**SOURCE RECORDS:**
#####

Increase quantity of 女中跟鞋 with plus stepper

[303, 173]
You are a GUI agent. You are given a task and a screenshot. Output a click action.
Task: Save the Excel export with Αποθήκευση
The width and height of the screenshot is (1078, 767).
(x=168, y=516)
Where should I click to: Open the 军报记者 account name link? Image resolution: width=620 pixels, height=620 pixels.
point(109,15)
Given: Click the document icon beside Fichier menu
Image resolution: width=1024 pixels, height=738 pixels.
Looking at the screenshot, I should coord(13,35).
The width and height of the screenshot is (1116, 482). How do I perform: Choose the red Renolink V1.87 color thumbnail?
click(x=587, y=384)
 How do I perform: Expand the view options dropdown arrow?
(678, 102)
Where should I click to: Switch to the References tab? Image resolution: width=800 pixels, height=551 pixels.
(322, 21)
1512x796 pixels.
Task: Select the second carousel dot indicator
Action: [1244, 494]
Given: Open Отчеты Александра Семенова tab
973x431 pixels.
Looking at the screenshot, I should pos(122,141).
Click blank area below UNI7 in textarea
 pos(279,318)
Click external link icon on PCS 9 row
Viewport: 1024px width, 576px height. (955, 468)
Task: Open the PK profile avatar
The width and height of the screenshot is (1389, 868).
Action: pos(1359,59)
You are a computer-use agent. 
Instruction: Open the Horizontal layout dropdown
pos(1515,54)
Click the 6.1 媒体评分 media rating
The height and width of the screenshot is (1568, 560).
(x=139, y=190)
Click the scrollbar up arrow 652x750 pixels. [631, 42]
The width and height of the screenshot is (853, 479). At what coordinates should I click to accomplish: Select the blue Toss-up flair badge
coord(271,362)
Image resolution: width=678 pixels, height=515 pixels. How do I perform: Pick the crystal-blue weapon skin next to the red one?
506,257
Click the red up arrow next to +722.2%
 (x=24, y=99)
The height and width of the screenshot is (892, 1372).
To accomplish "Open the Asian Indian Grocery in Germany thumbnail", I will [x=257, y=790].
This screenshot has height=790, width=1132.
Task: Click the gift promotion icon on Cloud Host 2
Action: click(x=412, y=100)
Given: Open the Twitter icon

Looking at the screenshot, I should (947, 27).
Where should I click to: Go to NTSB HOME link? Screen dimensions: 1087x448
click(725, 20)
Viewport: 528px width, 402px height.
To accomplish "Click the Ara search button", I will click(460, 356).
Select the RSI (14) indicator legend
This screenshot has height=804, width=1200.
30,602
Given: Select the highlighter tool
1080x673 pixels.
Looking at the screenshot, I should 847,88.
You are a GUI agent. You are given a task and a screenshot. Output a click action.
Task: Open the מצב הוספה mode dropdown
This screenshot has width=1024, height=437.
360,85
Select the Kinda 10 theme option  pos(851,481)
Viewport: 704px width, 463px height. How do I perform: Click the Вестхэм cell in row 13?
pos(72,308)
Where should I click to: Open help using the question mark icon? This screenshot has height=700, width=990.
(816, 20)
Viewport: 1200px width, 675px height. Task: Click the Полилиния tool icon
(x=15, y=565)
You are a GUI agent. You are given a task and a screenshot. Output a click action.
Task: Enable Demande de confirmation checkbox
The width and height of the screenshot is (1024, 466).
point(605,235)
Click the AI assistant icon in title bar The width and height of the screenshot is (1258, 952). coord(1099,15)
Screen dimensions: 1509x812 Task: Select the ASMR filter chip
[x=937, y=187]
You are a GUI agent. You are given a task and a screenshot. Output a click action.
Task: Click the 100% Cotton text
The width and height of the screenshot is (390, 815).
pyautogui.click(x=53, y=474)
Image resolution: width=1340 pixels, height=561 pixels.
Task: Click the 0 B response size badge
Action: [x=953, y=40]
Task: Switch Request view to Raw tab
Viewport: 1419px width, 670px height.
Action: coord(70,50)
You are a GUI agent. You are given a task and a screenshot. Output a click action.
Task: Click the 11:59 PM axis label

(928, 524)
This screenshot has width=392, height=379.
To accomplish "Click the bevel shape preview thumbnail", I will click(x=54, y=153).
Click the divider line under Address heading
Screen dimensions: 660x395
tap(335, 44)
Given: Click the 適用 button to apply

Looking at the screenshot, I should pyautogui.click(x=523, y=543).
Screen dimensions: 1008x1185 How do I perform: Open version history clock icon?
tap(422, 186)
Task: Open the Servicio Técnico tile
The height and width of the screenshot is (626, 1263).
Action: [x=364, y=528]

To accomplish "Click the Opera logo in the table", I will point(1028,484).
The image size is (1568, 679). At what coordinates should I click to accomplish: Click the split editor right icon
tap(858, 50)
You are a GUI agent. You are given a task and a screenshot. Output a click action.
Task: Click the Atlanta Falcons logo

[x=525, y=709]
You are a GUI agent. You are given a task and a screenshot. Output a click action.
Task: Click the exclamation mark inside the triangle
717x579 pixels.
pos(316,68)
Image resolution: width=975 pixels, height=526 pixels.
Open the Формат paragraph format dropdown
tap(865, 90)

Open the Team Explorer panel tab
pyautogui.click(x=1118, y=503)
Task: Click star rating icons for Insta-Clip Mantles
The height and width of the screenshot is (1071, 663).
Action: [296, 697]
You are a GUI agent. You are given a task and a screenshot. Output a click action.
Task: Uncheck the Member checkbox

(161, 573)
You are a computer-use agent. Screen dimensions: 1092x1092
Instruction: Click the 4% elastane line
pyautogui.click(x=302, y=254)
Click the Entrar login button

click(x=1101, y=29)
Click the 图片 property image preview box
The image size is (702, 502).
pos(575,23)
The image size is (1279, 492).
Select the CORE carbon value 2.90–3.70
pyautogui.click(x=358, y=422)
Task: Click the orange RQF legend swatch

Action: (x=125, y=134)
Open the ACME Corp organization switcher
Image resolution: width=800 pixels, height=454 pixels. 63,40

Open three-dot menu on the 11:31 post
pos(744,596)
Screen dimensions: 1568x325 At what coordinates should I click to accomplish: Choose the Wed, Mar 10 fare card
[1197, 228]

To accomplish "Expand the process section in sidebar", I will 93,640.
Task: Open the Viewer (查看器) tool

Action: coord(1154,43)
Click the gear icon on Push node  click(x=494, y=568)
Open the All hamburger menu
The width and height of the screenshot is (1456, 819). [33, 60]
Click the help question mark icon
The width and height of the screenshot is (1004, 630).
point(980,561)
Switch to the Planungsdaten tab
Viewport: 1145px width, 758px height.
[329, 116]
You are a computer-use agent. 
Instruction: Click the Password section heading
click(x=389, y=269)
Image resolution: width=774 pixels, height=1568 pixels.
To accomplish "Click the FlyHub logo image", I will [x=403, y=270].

#####

**EXERCISE DIRECTIONS:** The task calls for every line of the material that contains the string "rating".

**EXERCISE RESPONSE:**
Click the 6.1 媒体评分 media rating
Task: Click star rating icons for Insta-Clip Mantles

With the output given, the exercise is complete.